Seit den 2010er Jahren hat sie ihre Produzententätigkeit weitgehend auf Fernsehserien verlagert, womit sie einmal mehr den richtigen Riecher bewies. Von „The Walking Dead“ entsteht derzeit bereist die elfte Staffel, selbst die von Hurd betreuten Ablegerserien „Fear the Walking Dead“ und „The Walking Dead: World Beyond“ haben ihre Fans gefunden. Wie sie in einem Interview im Rahmen des diesjährigen Festivals von Locarno erläuterte, ist sie eigentlich kein Fan von Sequels oder Fortsetzungsgeschichten: „Originalität und die Bereitschaft, Risiken einzugehen, ergeben eine bessere Filmqualität.“ Dennoch sieht sie auch die Vorteile, die Streamingdienste gerade für das serielle Erzählen mit sich gebracht haben – man kann als Zuschauer keine Folge mehr verpassen, was es dem Publikum umso leichter macht, sich immer wieder auf Charaktere einzulassen, mit denen es bereits vertraut ist.

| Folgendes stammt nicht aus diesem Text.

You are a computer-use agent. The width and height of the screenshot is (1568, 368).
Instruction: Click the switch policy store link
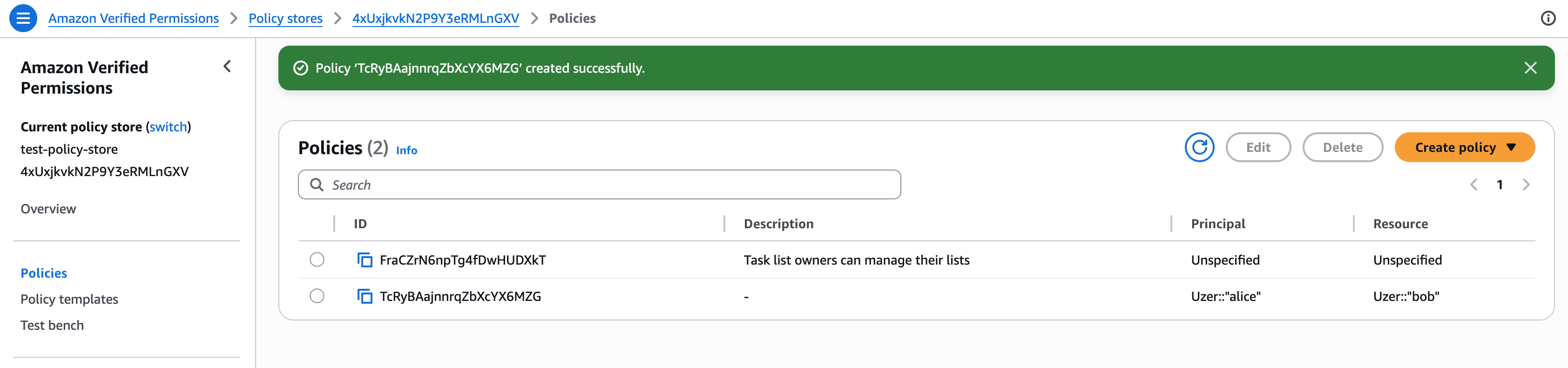(x=169, y=127)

An Gale Anne Hurds Einstellung, was ihr an Filmen oder Serien wichtig ist, hat sich in über 40 Jahren Produzententätigkeit kaum etwas geändert. „Ich mag Geschichten über einfache Leute, die ihre Fähigkeiten anzweifeln, um dann doch über sich hinauszuwachsen.“ Und wenn es sich dabei auch noch um Frauen handelt, ist das Hurd nach wie vor umso lieber.